We also observed that cardiovascular comorbidities had a particularly negative impact on HRQoL in these two chronic diseases. This is in line with previous research which has found that the presence of macrovascular complications was a very important factor that comparably limited participants' HRQoL [1, 2] to a clinically significant extent [18] in both hypertension and diabetes. Cardiovascular comorbidities are thought to debilitate physical functioning to a higher degree than hypertension or diabetes alone. This can be substantiated by profiles of particular SF-36 scales, as self-reported well-being in participants with comorbidities has been shown to be poorest with respect to physical functioning (RP and PF).

Previous studies have reported that diabetes and hypertension negatively affect participants' HRQoL [4, 5, 21], and that heart disease worsened these participants' HRQoL even further [6, 2227]. However, other studies have yielded conflicting results on the severity of impact of diabetes and hypertension on HRQoL [28, 29], without demonstrating whether the degree of impact of cardiovascular comorbidities in these two conditions is comparable.

Between-group comparisons of demographic characteristics (level of education, employment status and self-evaluation of financial status) in paired participant groups (DM vs RR and DM+ vs RR+) did not reveal statistically significant differences. Although these demographic factors influence HRQoL, their effect may be presumed to have been comparable in the groups with complications (DM+ and RR+), as well as in those without complications (DM and RR). Taking into account the differences in sex between the groups without complications (DM and RR), we analysed both sexes separately and found differences in social functioning and bodily pain, but only in women. In view of these results and of the fact that HRQoL was similarly affected in the pairs of groups with complications (DM+ and RR+) and in those without them (DM and RR) even after age was controlled for, we conclude that the observed differences are attributable to chronic conditions rather than to possible sociodemographic confounders analysed in this study.

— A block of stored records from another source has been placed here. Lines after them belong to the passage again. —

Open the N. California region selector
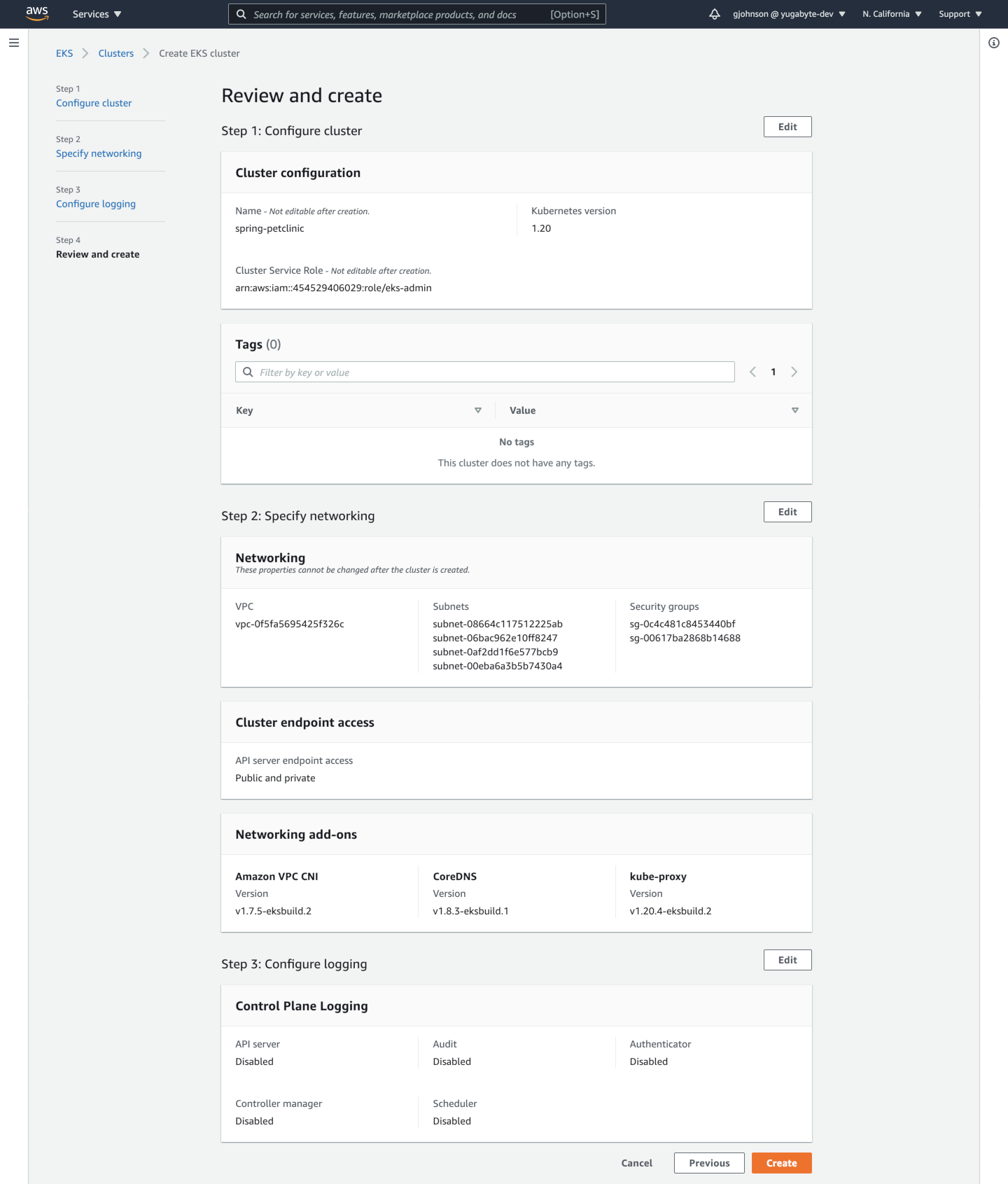 pos(892,14)
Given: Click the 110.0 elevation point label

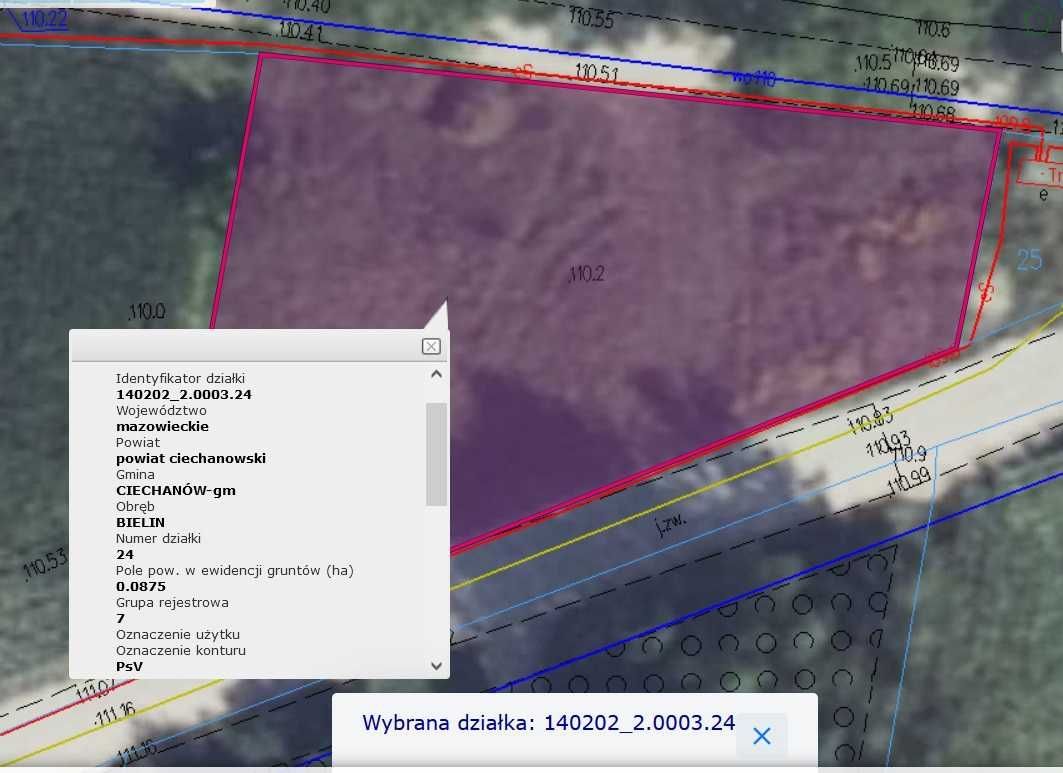Looking at the screenshot, I should 146,311.
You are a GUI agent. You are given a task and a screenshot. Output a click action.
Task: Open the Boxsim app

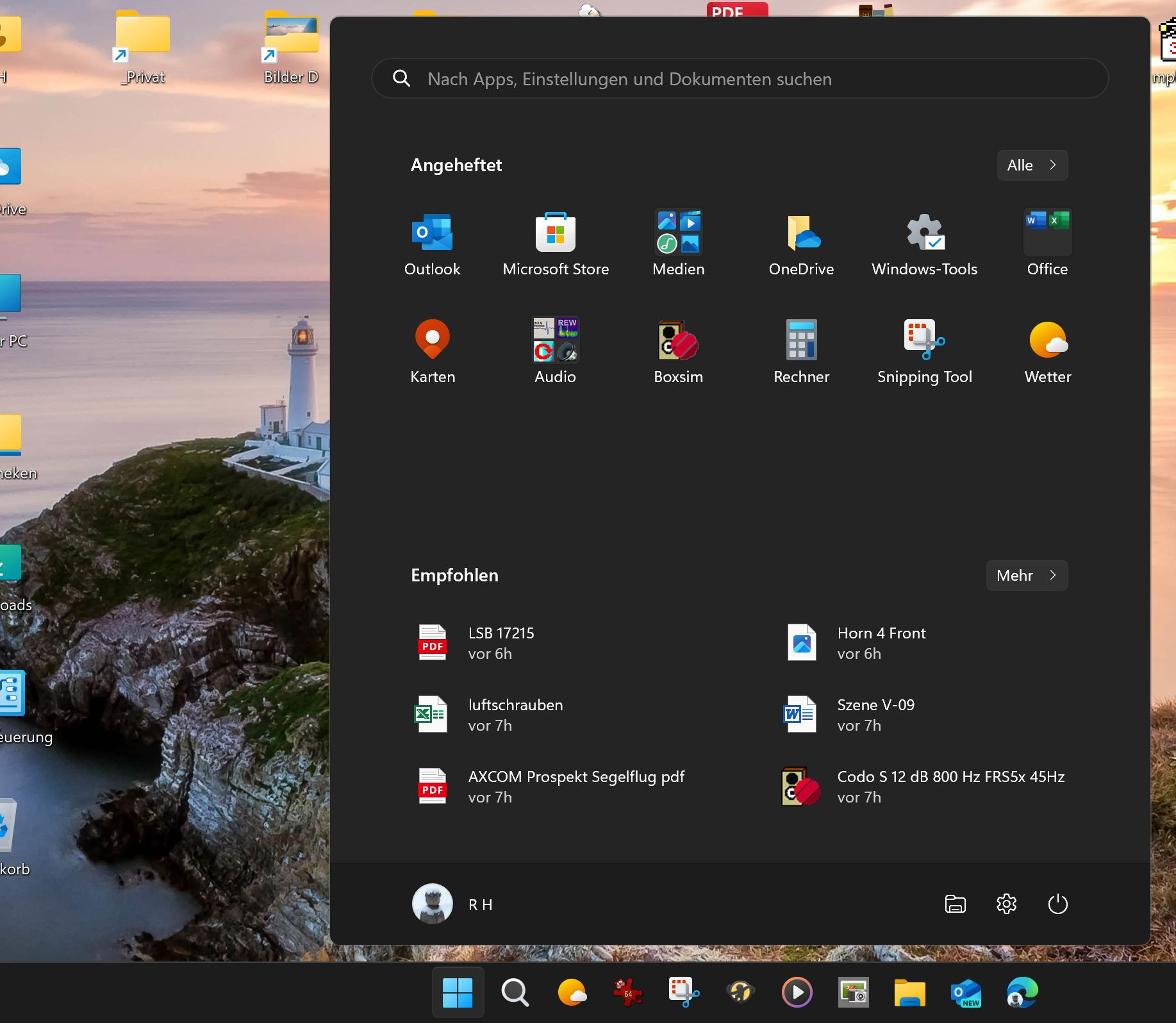pos(678,351)
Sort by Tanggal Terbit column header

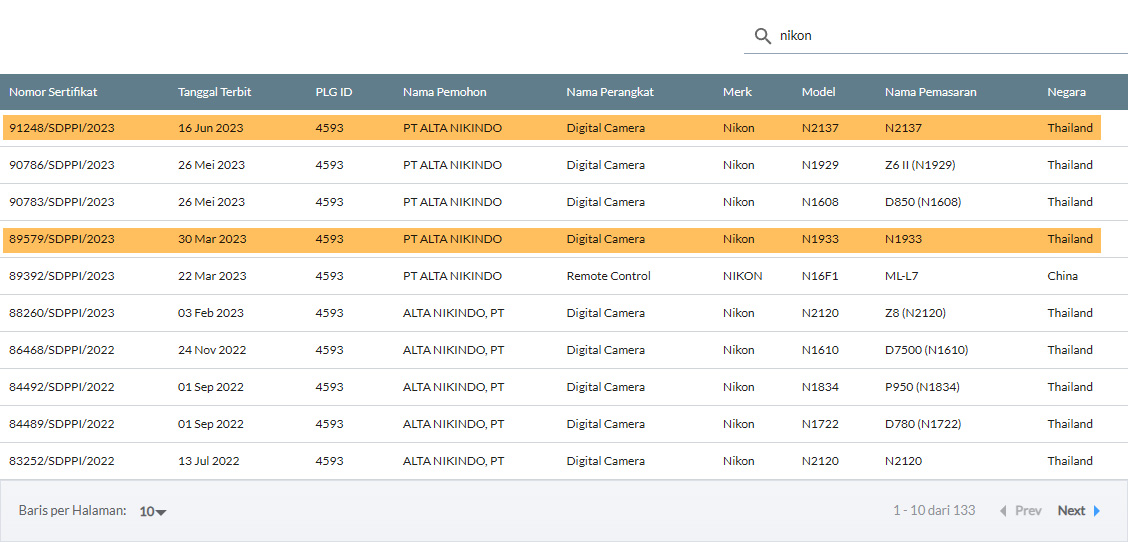click(x=214, y=92)
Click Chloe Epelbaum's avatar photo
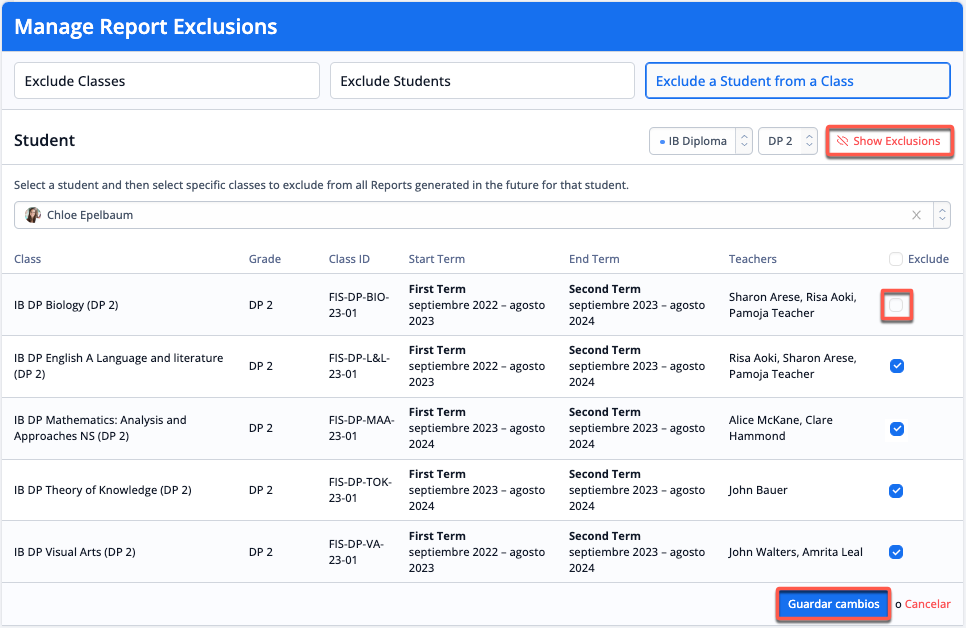The image size is (966, 628). (x=33, y=215)
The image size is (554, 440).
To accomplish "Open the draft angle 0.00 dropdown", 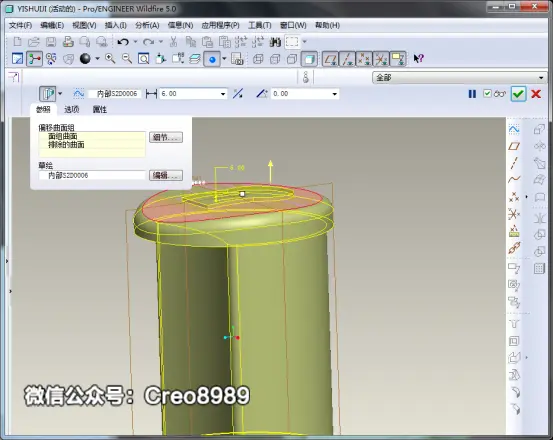I will click(334, 94).
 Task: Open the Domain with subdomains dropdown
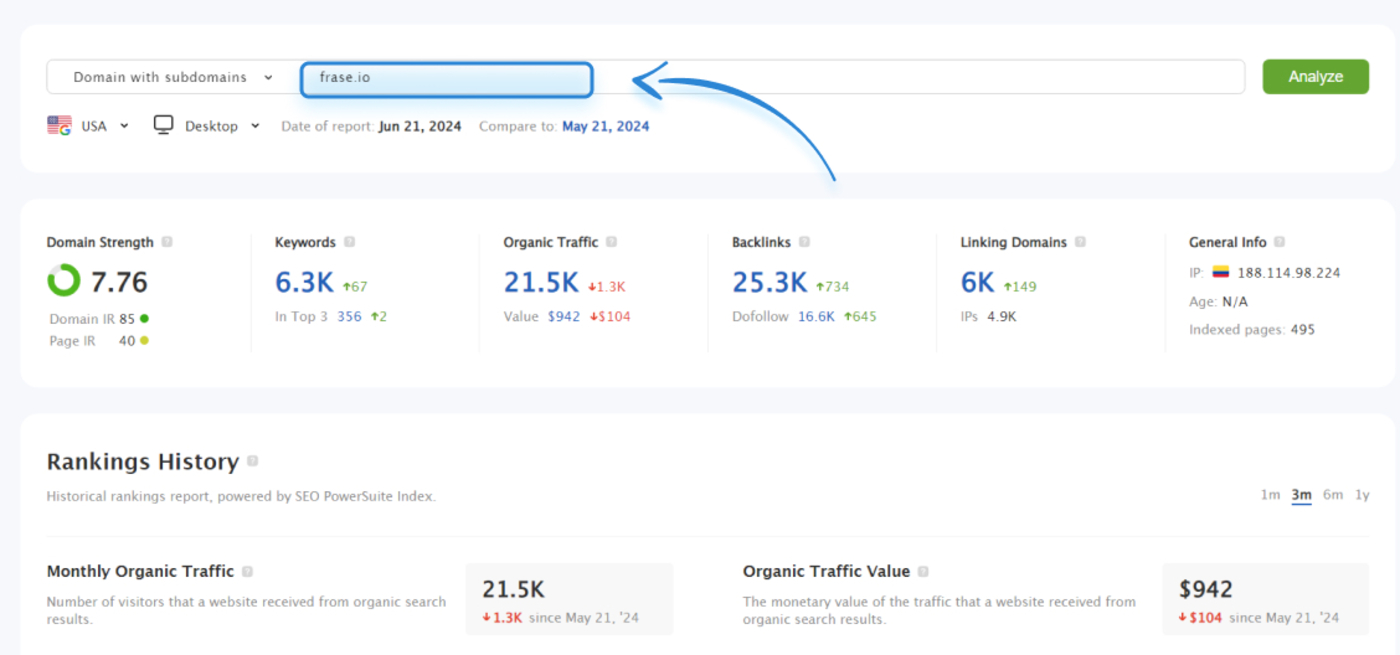(x=168, y=77)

Our results confirm previous reports of adverse impacts of diabetes and hypertension on participants' well-being and functioning. The novelty of our study is that it shows these effect sizes are comparable. This is a useful finding for clinical practice, particularly in the early treatment of diabetes and hypertension, at which point improvement in self-management and consequently HRQoL is still possible. Our results also contribute to transcultural research of HRQoL in diabetes and hypertension, as research on this issue in transitional countries has been scarce.

Limitations of our study include the self-reported nature of the CAHS data, and that more detailed information on disease duration, adherence to treatment, and non-vascular concomitant diseases were unavailable. However, all data were collected by trained medical professional, which could provide some certainty that medical conditions studied were recognized and classified properly.

Conclusions

Our results showed an adverse impact of both diabetes and hypertension on participants' well-being and functioning, adding to current knowledge by the finding that the effect sizes are comparable, at least in the Croatian adult population. This could be useful in clinical practice, particularly in early treatment of diabetes and hypertension, at which point improving self-management and consequently HRQoL is still possible. We also found that cardiovascular comorbidities have a marked negative impact on HRQoL in people with both these conditions.

Early recognition of participants with these chronic diseases might therefore be considered to be of importance, not only in clinical disease management, but also in participant education and empowerment aimed at improving their HRQoL. Further research on appropriate interventions aimed at HRQoL of these participants is needed.